Thaïlande : comment le gouvernement à fait pour obtenir la libération de certains de ses citoyens retenus par le Hamas

Bangkok a intensifié ses efforts diplomatiques, surtout avec Téhéran, un soutien du Hamas au Proche-Orient, dans le but de récupérer dix travailleurs agricoles pris en otage par le Hamas le 7 octobre.

Alors que les otages israéliens du Hamas sont libérés par vagues durant la trêve, des otages Thaïlandais profitent d’un dialogue privilégié entre le Hamas et Téhéran pour être libérés dans le cadre d’un autre accord. Lors de son attaque, qui a depuis déclenché une résurgence du conflit au Proche-Orient, l’organisation terroriste Hamas avait pris en otage plusieurs ouvriers agricoles thaïlandais employés dans des kibboutz israéliens. Un membre de l’équipe de négociation thaïlandaise avait affirmé, le 16 novembre, que 25 d’entre eux étaient aux mains du Hamas, alors que 39 avaient été tués lors de l’attaque terroriste de ce dernier.

La libération de dix otages thaïlandais, vendredi 24 novembre, dans le cadre de la trêve de quatre jours agréée entre Israël et le Hamas, couronne un mois d’activité diplomatique frénétique de la part d’un pays qui se veut neutre et ami de tous mais qui est peu investi au Proche-Orient. Le gouvernement de Srettha Thavisin n’est entré en fonctions que fin août, et la crise des otages a été son baptême du feu. Trente-neuf Thaïlandais sont morts sous les balles du Hamas le 7 octobre dernier. Vingt autres restent à ce jour captifs à Gaza. Tous faisaient partie des 30 000 ouvriers agricoles thaïlandais employés dans des kibboutz israéliens dans le cadre d’un accord entre les deux pays.

Face à cette situation inédite pour le gouvernement fraîchement élu cet été en Thaïlande, le journal français « Le Monde » explique que Bangkok a fait le choix de miser rapidement sur sa neutralité dans le conflit israélo-palestinien et le rapprochement stratégique avec plusieurs pays musulmans influents dans la région, en particulier l’Iran, principal soutien politique et financier du Hamas au Proche-Orient. Les réseaux de la Thaïlande et son héritage musulman l’ont donc conduit à se rapprocher d’une branche malaisienne du Hamas afin d’obtenir un interlocuteur privilégié pour obtenir la libération des otages. Ce qui avait conduit, le 26 octobre, à une rencontre « de deux heures » -selon le journal anglais « The Guardian »- dans la capitale iranienne entre des conseillers du président de l’Assemblée thaïlandaise, Wan Muhamad Noor Matha, et des représentants du Hamas. Lors de cette entrevue, il fut convenu que les otages thaïlandais seraient tous libérés, à condition qu’une trêve ait lieu à Gaza. Ce qui est désormais le cas.

### DONNÉES DISPONIBLES:
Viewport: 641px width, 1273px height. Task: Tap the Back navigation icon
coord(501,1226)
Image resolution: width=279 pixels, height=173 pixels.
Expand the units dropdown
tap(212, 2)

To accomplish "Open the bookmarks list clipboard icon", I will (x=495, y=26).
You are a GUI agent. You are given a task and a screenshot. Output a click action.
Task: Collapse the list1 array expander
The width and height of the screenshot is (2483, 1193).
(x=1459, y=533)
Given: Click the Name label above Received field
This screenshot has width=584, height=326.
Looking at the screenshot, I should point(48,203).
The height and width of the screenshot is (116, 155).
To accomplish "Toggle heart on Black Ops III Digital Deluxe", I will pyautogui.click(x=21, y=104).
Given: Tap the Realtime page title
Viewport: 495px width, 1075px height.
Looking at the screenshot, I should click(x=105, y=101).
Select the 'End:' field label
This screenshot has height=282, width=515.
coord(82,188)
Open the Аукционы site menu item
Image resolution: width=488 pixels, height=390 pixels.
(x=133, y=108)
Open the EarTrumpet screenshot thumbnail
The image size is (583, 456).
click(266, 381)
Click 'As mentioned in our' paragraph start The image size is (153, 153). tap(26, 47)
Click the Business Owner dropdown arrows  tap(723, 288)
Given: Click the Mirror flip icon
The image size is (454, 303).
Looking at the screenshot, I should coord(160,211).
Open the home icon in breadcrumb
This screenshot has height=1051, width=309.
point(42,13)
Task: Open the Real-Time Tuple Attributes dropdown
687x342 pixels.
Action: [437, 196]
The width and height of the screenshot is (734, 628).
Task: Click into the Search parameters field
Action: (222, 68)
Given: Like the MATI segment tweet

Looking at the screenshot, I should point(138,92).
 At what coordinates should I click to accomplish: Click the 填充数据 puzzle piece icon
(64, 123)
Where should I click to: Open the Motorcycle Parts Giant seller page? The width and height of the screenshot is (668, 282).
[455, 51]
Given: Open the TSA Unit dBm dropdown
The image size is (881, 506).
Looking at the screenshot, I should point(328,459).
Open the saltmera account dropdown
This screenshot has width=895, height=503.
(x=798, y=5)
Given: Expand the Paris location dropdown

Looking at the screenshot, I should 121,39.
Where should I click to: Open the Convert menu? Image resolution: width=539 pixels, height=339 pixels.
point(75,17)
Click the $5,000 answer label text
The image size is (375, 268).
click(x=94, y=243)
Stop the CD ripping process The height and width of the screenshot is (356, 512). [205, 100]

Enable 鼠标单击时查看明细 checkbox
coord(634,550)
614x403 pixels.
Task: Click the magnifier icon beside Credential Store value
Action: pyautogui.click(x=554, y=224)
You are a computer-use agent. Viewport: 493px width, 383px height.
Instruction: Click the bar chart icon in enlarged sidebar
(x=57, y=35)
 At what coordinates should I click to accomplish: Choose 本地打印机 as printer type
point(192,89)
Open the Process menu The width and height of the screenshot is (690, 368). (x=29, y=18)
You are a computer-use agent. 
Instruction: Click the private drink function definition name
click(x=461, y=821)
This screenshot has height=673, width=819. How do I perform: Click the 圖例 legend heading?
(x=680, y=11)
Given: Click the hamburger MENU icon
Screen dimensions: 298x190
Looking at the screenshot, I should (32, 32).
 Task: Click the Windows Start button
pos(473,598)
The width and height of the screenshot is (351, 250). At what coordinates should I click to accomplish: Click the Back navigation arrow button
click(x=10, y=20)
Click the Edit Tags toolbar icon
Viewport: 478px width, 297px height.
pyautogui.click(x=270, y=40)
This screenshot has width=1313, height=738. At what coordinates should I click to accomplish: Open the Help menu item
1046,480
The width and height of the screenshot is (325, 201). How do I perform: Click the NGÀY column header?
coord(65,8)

### CONSIGNES:
1 – Répondez à ces questions sur l'article consacré aux otages thaïlandais :
(a) Selon un membre de l'équipe de négociation thaïlandaise, combien de Thaïlandais étaient aux mains du Hamas le 16 novembre ?
(b) Quand le gouvernement de Srettha Thavisin est-il entré en fonctions ?
(c) À quelle condition la libération de tous les otages thaïlandais a-t-elle été convenue lors de la rencontre à Téhéran ?
2 – Recopiez à l'identique les lignes du listing, en commençant par celle qui contient « Given: Tap the Realtime page title » et en allant jusqu'à celle qui contient « Looking at the screenshot, I should 121,39. » incluse.
L'article et le listing sont deux sources indépendantes l'une de l'autre.

### RÉPONSES PAR CONSIGNE:
1 –
(a) 25.
(b) Fin août.
(c) À condition qu'une trêve ait lieu à Gaza.

2 –
Given: Tap the Realtime page title
Viewport: 495px width, 1075px height.
Looking at the screenshot, I should click(x=105, y=101).
Select the 'End:' field label
This screenshot has height=282, width=515.
coord(82,188)
Open the Аукционы site menu item
Image resolution: width=488 pixels, height=390 pixels.
(x=133, y=108)
Open the EarTrumpet screenshot thumbnail
The image size is (583, 456).
click(266, 381)
Click 'As mentioned in our' paragraph start The image size is (153, 153). tap(26, 47)
Click the Business Owner dropdown arrows  tap(723, 288)
Given: Click the Mirror flip icon
The image size is (454, 303).
Looking at the screenshot, I should coord(160,211).
Open the home icon in breadcrumb
This screenshot has height=1051, width=309.
point(42,13)
Task: Open the Real-Time Tuple Attributes dropdown
687x342 pixels.
Action: [437, 196]
The width and height of the screenshot is (734, 628).
Task: Click into the Search parameters field
Action: (222, 68)
Given: Like the MATI segment tweet

Looking at the screenshot, I should point(138,92).
 At what coordinates should I click to accomplish: Click the 填充数据 puzzle piece icon
(64, 123)
Where should I click to: Open the Motorcycle Parts Giant seller page? The width and height of the screenshot is (668, 282).
[455, 51]
Given: Open the TSA Unit dBm dropdown
The image size is (881, 506).
Looking at the screenshot, I should point(328,459).
Open the saltmera account dropdown
This screenshot has width=895, height=503.
(x=798, y=5)
Given: Expand the Paris location dropdown

Looking at the screenshot, I should 121,39.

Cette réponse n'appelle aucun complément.